**Trabajo solicitado**
- 1) Reproduce el pasaje del fragmento sobre Karen Blixen que va desde "El amor, como" hasta "real de Copenhagen).", ambos incluidos.
- 2) Traduce al inglés esta oración del fragmento sobre Karen Blixen: "La hierba era yo, y el aire y las montañas visibles a lo lejos eran yo, y los cansados bueyes eran yo."
- 3) Responde con el fragmento sobre Karen Blixen:
(a) ¿A quién le escribe Tanne que ha salido de sus asuntos amorosos como la mejor amiga de su pareja?
(b) ¿De qué obra procede la cita de Bertrand Russell?
(c) Según la referencia final, ¿dónde se encuentra el poema que empieza "He llorado y he dicho adiós"?

**Fragmento del texto**
┄┄┄┄┄┄┄┄┄┄┄┄┄┄┄┄┄┄┄┄
Buena discípula, aprendió a fondo la lección, e Isak Dinesen nos ha dejado repetidas muestras de esa sensibilidad extrema hacia la belleza del entorno natural: “… antes de la salida del Sol, cuando las estrellas, a punto de retirarse y desvanecerse en la cúpula del cielo, aún pendían de él como grandes gotas luminosas, y el aire quieto tenía aún la extraña limpidez y la profundidad de agua de fuente del alba de África” (“Sombras en la hierba”). “La hierba era yo, y el aire y las montañas visibles a lo lejos eran yo, y los cansados bueyes eran yo. Yo respiraba en la brisa nocturna que acariciaba los espinos” (“Lejos de África”).
Como muy pocos, Karen Blixen hizo honor al aserto de Bertrand Russell: “El hombre es parte de la naturaleza, no algo en contradicción con ella” (“Lo que creo”).
El amor, como el vivir, fue para Tanne pasión, libertad, ausencia de normas; pero respeto y cariño para la pareja, aún cuando la pasión ya fuera un recuerdo: “He salido de cuantos asuntos amorosos he tenido como la mejor amiga de mi pareja”, escribe a su hermano Thomas (“Cartas de África 1914-1931”). Se reveló contra la mojigatería y la represión de la necesidad sexual, fenómeno tan usual en la cultura de la clase media. Y el amor diario, duradero, con erosiones y desengaños, tan mecánico, tan amistoso, tan artificial, le parecía totalmente insípido.
Au revoir
He llorado y he dicho adiós,
así termina nuestro duelo de amantes.
El honor de ambos quedó bien servido.
Y para honra de tu alma
recordaré todos los viejos lugares.
Amigo, fue agradable, en cualquier caso”.
(En el archivo de Karen Blixen, Biblioteca real de Copenhagen).
┄┄┄┄┄┄┄┄┄┄┄┄┄┄┄┄┄┄┄┄
**Datos recopilados**
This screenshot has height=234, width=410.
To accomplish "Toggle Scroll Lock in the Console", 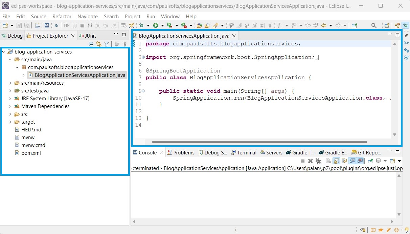I will [336, 161].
┄┄┄┄┄┄┄┄┄┄┄┄┄┄┄┄┄┄┄┄
**Resultados ordenados**
- 1)
El amor, como el vivir, fue para Tanne pasión, libertad, ausencia de normas; pero respeto y cariño para la pareja, aún cuando la pasión ya fuera un recuerdo: “He salido de cuantos asuntos amorosos he tenido como la mejor amiga de mi pareja”, escribe a su hermano Thomas (“Cartas de África 1914-1931”). Se reveló contra la mojigatería y la represión de la necesidad sexual, fenómeno tan usual en la cultura de la clase media. Y el amor diario, duradero, con erosiones y desengaños, tan mecánico, tan amistoso, tan artificial, le parecía totalmente insípido.
Au revoir
He llorado y he dicho adiós,
así termina nuestro duelo de amantes.
El honor de ambos quedó bien servido.
Y para honra de tu alma
recordaré todos los viejos lugares.
Amigo, fue agradable, en cualquier caso”.
(En el archivo de Karen Blixen, Biblioteca real de Copenhagen).

- 2) I was the grass, and the air and the mountains visible in the distance were me, and the tired oxen were me.

- 3)
(a) A su hermano Thomas.
(b) De "Lo que creo".
(c) En el archivo de Karen Blixen, Biblioteca real de Copenhagen.